Last month, DaVita CEO Javier Rodriguez joined a panel at the annual HLTH conference to discuss the topic, “What’s Plaguing Our Health.” The conversation, moderated by A.G. Breitenstein, spanned topics including mental health, emerging technology and efficiency of the health care community.
Rodriguez was joined by Greg Meyers of Bristol Myers Squibb, Paul King of Stanford Children’s Health and Dr. Vivian Lee of Verily Health Platforms.
Breitenstein opened the conversation citing that the pandemic is attributed with a 27.6% rise in major depressive disorders and a 25.6% rise in anxiety disorders. The panel agreed: The health care community needs to see mental health as a crucial element of total health.

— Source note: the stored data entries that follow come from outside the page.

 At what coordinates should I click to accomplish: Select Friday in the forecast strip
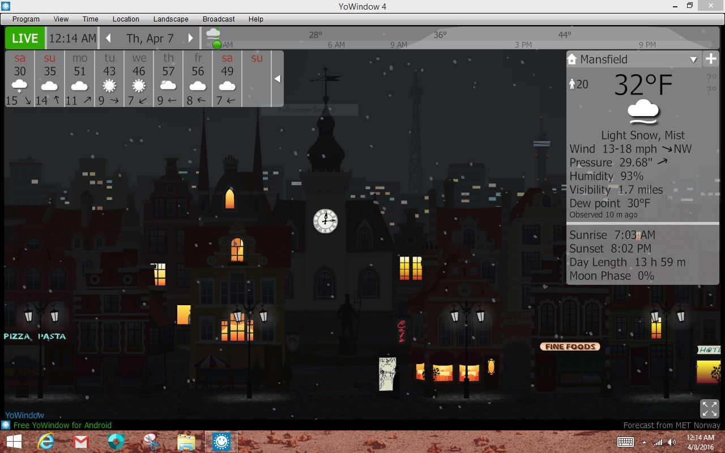[198, 79]
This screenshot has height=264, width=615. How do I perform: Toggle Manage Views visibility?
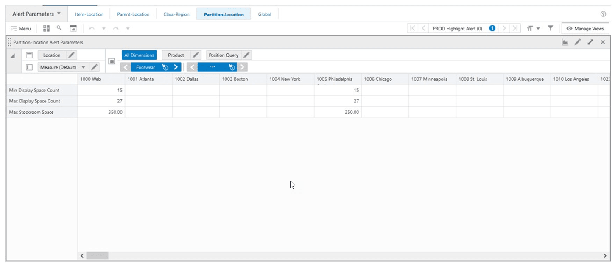[x=586, y=28]
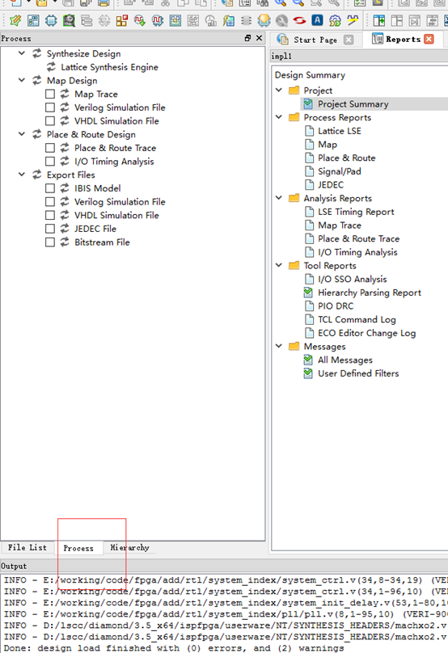This screenshot has width=448, height=653.
Task: Click the float Process panel icon
Action: point(247,38)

“Historically, mental health has been carved out of the insurance system and isolated in terms of its impact on medical spend,” Rodriguez commented. “It should be at the forefront of the new front door of primary care and medicine generally.”

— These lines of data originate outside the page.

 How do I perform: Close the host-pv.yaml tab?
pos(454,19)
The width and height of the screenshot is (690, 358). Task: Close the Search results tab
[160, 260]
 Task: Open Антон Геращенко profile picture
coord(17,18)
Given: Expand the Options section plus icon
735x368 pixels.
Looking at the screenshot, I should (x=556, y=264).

The DaVita CEO cited that the shift in health care to integrated care models focused on holistic care or “human care” can help the health care system start emphasizing the need for mental health services—but Rodriguez also thinks more work needs to be done:
“The health care system continues to say, ‘Why don’t you take this part, this part—and then at the end, we’ll see about the savings,’” Rodriguez said. “One of the things we need to do right now is connect the head and the body and treat them as one.”
As the conversation turned toward opportunities to leverage new technologies and data, Rodriguez agreed with the panelists that emerging technologies have the opportunity to empower daily health management, but at the end of the day, people with kidney disease often have multiple comorbid conditions and need to have access to physicians. Building on this, he emphasized the integral role nurses and other health care workers play in patient care.

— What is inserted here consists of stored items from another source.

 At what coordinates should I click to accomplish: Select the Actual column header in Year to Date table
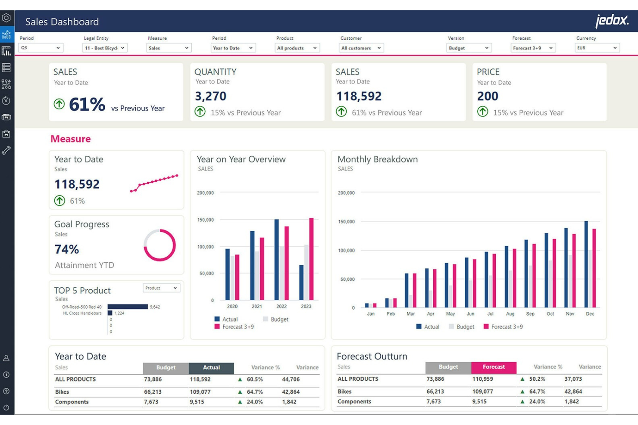(211, 368)
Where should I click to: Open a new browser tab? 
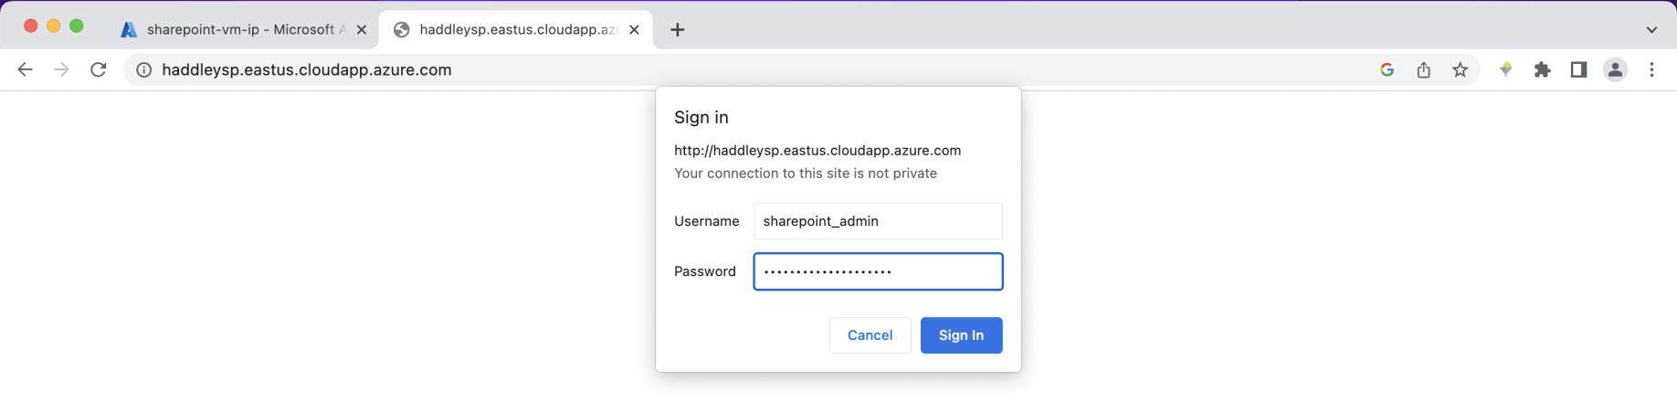(677, 29)
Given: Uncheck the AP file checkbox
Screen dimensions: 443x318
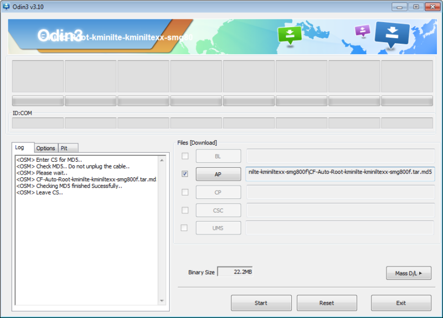Looking at the screenshot, I should [184, 174].
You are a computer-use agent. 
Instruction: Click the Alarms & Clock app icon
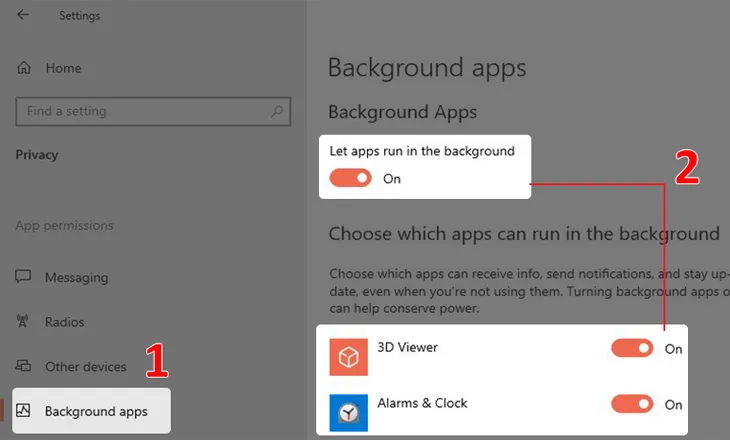click(348, 411)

“70,000 people in the U.S. got turned down from nursing school this year—70,000 people,” Rodriguez said as he explained the need to consider how to make health care careers more accessible during a time when the entire health care community experiences staffing challenges. He also explained that at DaVita, the goal is to create an employment experience where teammates (DaVita employees) have access to resources that support economic mobility, education and career growth—with a long-term perspective.
“It’s okay to not be okay.”
In talking about his approach to mental health and well-being during the pandemic, Rodriguez explained he focuses on DaVita teammates. Front-line health care workers across the country showed up every day in ever-changing and stressful conditions to deliver life-sustaining care for patients. So, Rodriguez says he invests his energy in making sure those teams have the support they need and continuously asking the question, “How can we support our teammates in a stronger way and become a destination where people go and feel more support than ever?”
It also means being vulnerable. Leading by example, Rodriguez explained, includes sharing his own personal stories with teammates at DaVita and creating space for other executives to share what’s going on in their own lives, too.
Rodriguez said the goal is to destigmatize discussing mental health needs and remind the teams he leads: “It’s okay to not be okay.”